Kjetil Kjernsmo <kjetil@kjernsmo.net>

Status of this document

This is at present a braindump of an idea I had to extend RDFa to use as a templating language for building web pages. It is not by any means finished or implemented, but it is a starting point for further discussion as to how such a thing should work.

Introduction

RDFa is a W3C Recommendation for embedding RDF in XHTML. Since RDF represents structured data, we can utilise it to represent both invariant data and variables. The invariant data can be used to control a backend web application. By connecting invariant data and variables, data we wish to use to populate a document can be retrieved. This is the motivation for a new templating language, RDFa Templates.

We note that RDF and RDFa alike can contain an XML Literal, which is a balanced XML fragment. This makes it possibly to legally encode XML fragments into the RDF model, that can represent e.g. variables. Thus, by parsing the XHTML, the RDF model can be built. By parsing any XML Literals of a specified namespace, special constructs, such as SPARQL variables, can be found. There is therefore a design goal of RDFa Templates that it should be parseable with standard XML, RDFa and RDF tools with very few extensions.

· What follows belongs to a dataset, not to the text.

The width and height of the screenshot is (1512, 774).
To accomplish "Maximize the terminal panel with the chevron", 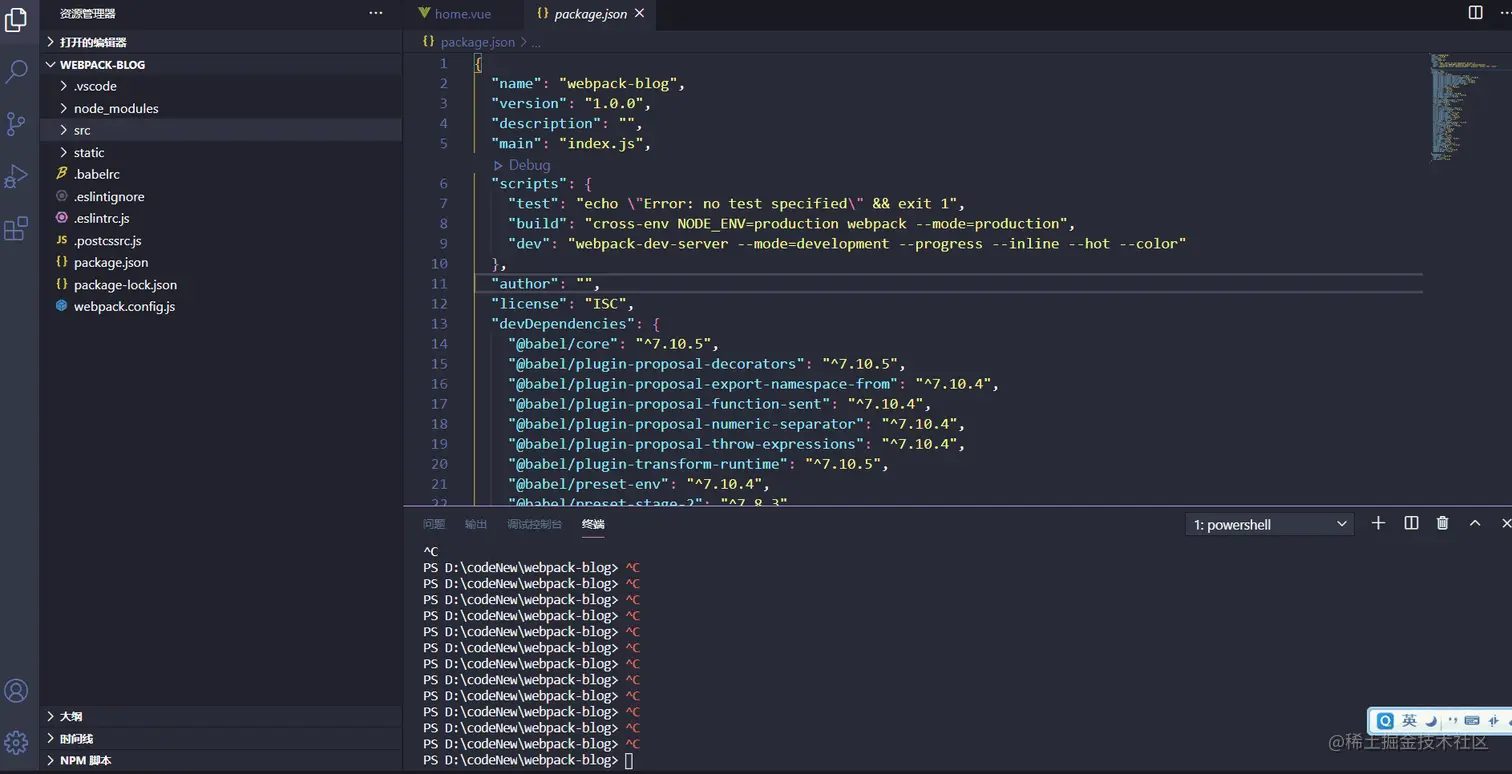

Additionally, the document will be divided into parts by wrapping the part in a graph element. Each section is an RDF graph, which is identified by a xml:id attribute. Configuration information can be supplied as attributes to the graph element. A processor will also use the xml:id attribute to name this graph.

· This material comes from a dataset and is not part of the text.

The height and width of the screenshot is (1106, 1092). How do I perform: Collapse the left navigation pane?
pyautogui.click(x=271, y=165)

Two modes of operation is envisioned:

  1. The RDF graph is used to create the WHERE clause of a SPARQL query. XML Literals are parsed to find the SPARQL variables as well as other constructs, such as FILTERs. Configuration information, such as the URL of a SPARQL Endpoint is retrieved from the graph element. The query is then executed and variables are populated by iterating over the results.
  2. The RDFa Template is used in a Model-View-Controller paradigm framework. The RDF model is submitted to a Controller, which is free to process it as it sees fit, and the corresponding View should return the variables that the template asks for.

Examples

Retrieve a single record

The concept can be best explained by example. Consider the following extended XHTML+RDFa document:

<?xml version="1.0"?>
<html xmlns="http://www.w3.org/1999/xhtml"
      xmlns:rat="http://www.kjetil.kjernsmo.net/software/rat/xmlns"
      xmlns:sub="http://www.kjetil.kjernsmo.net/software/rat/substitutions#"
      xmlns:rdfs="http://www.w3.org/2000/01/rdf-schema#"
      rat:doctype-public="-//W3C//DTD XHTML+RDFa 1.0//EN"
      rat:doctype-system="http://www.w3.org/MarkUp/DTD/xhtml-rdfa-1.dtd"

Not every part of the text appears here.